[A data block]
────

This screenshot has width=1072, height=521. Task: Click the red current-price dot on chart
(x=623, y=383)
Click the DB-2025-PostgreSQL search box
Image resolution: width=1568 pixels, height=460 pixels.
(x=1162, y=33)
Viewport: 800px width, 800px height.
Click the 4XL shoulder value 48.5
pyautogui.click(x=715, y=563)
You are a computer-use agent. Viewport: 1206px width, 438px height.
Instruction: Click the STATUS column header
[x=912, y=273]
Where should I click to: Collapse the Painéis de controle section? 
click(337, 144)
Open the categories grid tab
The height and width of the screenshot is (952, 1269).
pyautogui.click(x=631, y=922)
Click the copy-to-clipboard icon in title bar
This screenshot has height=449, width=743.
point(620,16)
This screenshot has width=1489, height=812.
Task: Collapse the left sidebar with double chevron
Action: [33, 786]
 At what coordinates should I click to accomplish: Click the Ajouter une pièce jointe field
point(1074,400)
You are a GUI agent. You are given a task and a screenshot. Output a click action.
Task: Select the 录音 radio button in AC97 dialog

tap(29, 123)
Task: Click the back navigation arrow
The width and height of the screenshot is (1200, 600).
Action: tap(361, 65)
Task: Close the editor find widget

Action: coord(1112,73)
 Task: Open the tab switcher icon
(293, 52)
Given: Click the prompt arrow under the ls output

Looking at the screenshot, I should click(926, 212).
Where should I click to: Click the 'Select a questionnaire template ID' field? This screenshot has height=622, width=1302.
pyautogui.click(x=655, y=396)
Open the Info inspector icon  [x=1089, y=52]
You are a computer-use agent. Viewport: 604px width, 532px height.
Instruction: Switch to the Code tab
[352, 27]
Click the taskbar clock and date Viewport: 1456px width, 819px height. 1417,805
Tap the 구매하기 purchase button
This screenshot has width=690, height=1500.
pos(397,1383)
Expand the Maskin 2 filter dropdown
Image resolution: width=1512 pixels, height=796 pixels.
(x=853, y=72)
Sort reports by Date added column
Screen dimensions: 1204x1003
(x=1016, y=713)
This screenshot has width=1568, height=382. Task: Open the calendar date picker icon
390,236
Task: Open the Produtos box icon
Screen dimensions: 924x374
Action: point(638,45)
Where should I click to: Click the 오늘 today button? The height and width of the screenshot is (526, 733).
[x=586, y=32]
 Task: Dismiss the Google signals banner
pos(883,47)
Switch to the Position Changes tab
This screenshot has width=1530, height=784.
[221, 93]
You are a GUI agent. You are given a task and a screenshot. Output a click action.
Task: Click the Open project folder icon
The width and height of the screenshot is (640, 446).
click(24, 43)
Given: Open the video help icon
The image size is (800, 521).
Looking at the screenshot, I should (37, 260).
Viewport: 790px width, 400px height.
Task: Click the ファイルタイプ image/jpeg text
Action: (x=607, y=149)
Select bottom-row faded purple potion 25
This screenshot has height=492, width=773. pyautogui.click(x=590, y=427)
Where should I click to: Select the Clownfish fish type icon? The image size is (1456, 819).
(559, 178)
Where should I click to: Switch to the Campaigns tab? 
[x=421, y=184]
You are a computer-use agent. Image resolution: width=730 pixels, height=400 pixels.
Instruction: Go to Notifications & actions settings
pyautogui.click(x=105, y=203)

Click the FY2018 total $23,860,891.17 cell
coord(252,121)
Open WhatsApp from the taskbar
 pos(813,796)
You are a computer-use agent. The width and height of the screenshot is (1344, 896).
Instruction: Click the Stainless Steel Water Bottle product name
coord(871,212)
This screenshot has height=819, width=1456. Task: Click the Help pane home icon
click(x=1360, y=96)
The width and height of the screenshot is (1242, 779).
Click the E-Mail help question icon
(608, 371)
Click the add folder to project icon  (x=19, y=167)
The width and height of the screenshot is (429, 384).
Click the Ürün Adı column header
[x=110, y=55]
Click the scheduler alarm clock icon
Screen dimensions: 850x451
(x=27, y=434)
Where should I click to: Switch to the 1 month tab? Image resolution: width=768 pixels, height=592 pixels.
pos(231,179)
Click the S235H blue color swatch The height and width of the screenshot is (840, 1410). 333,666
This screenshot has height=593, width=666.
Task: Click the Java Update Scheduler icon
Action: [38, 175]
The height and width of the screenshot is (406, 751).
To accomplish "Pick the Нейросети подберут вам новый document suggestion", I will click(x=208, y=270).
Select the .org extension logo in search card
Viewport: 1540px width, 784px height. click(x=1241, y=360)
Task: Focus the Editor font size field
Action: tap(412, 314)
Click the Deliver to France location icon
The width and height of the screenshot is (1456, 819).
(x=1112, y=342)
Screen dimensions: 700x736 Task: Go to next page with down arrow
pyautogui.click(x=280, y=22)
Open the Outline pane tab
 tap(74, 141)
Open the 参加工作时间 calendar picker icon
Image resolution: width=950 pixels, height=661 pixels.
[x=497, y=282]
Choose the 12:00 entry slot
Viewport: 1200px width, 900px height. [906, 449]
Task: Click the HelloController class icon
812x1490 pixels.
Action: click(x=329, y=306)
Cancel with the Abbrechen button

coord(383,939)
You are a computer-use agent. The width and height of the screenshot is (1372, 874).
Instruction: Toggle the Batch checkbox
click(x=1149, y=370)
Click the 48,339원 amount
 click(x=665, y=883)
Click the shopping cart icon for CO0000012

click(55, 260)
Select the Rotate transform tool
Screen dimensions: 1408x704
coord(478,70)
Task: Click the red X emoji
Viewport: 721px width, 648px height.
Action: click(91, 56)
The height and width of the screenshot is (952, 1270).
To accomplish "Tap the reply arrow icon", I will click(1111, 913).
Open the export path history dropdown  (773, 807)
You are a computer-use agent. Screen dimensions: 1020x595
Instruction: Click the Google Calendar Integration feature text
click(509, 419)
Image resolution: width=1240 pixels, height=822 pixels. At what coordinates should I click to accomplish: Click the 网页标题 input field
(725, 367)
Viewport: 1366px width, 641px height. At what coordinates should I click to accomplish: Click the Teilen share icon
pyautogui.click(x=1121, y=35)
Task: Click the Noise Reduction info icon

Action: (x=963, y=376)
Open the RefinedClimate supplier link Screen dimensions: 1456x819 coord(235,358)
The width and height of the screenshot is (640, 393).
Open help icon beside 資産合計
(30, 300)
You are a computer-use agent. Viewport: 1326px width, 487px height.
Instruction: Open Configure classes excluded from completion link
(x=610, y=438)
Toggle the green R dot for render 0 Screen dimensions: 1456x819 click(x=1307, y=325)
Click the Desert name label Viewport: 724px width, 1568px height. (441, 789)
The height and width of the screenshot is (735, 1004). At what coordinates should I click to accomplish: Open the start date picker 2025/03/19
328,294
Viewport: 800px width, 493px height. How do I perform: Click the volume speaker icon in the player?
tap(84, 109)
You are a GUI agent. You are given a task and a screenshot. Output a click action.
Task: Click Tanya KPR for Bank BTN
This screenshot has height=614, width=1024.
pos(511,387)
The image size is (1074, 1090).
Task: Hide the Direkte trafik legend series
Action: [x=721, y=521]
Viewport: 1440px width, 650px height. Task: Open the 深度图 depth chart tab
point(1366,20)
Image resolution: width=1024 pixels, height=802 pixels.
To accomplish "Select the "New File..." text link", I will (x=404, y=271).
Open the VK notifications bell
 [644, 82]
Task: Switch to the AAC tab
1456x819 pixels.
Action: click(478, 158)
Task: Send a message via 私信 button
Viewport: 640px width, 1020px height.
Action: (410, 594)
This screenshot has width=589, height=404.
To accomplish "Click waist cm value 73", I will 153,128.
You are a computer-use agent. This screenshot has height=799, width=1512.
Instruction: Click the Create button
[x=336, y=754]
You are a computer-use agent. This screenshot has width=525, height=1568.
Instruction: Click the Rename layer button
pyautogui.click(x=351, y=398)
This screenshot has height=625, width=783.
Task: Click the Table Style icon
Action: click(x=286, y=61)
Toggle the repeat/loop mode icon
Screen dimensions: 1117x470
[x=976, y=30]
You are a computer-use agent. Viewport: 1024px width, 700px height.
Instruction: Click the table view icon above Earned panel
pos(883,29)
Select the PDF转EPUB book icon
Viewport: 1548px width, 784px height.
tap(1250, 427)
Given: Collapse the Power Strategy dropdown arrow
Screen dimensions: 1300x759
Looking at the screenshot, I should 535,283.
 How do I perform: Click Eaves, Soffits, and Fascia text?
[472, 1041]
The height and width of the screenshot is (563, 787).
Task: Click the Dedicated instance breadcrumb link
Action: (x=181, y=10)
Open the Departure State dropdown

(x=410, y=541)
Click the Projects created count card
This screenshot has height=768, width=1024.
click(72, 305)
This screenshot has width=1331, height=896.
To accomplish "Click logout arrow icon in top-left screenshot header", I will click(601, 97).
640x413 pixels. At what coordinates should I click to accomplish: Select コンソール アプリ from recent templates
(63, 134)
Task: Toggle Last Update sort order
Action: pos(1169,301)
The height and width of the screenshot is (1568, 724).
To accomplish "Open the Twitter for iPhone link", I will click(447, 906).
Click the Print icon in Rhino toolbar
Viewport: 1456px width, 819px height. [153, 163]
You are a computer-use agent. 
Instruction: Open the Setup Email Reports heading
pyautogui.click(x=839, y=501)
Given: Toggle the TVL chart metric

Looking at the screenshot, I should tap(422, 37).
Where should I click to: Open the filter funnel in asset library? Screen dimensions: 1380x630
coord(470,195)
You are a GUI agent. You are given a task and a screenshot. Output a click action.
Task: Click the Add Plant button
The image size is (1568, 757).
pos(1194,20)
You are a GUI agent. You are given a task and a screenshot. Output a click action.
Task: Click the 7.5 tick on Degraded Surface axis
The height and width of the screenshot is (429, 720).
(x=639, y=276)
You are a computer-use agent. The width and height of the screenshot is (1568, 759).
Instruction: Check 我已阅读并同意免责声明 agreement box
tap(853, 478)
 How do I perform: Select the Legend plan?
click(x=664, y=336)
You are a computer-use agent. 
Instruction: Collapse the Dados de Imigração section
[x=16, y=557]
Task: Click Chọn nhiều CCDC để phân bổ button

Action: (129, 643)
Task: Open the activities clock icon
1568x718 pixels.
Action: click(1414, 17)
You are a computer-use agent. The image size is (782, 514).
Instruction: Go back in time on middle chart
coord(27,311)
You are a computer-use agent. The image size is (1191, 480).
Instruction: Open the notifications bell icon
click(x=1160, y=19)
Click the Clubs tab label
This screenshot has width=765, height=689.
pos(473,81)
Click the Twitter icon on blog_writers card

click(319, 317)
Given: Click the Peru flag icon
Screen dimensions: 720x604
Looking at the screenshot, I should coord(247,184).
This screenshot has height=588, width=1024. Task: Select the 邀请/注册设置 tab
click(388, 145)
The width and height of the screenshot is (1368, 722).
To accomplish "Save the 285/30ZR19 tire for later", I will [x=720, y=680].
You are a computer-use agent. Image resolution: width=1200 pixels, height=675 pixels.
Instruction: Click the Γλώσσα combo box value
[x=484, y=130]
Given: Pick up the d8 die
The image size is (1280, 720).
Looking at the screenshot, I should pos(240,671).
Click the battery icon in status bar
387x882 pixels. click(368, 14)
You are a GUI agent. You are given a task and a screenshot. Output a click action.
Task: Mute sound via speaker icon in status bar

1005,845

────

Exercise task: Recast the items from the line containing "Click the scheduler alarm clock icon" through the line containing "tap(74, 141)", both included, as a numbered list that omits any blank lines.

Output of the exercise:
1. Click the scheduler alarm clock icon
2. Screen dimensions: 850x451
3. (x=27, y=434)
4. Where should I click to: Switch to the 1 month tab? Image resolution: width=768 pixels, height=592 pixels.
5. pos(231,179)
6. Click the S235H blue color swatch The height and width of the screenshot is (840, 1410). 333,666
7. This screenshot has height=593, width=666.
8. Task: Click the Java Update Scheduler icon
9. Action: [38, 175]
10. The height and width of the screenshot is (406, 751).
11. To accomplish "Pick the Нейросети подберут вам новый document suggestion", I will click(x=208, y=270).
12. Select the .org extension logo in search card
13. Viewport: 1540px width, 784px height. click(x=1241, y=360)
14. Task: Focus the Editor font size field
15. Action: tap(412, 314)
16. Click the Deliver to France location icon
17. The width and height of the screenshot is (1456, 819).
18. (x=1112, y=342)
19. Screen dimensions: 700x736 Task: Go to next page with down arrow
20. pyautogui.click(x=280, y=22)
21. Open the Outline pane tab
22.  tap(74, 141)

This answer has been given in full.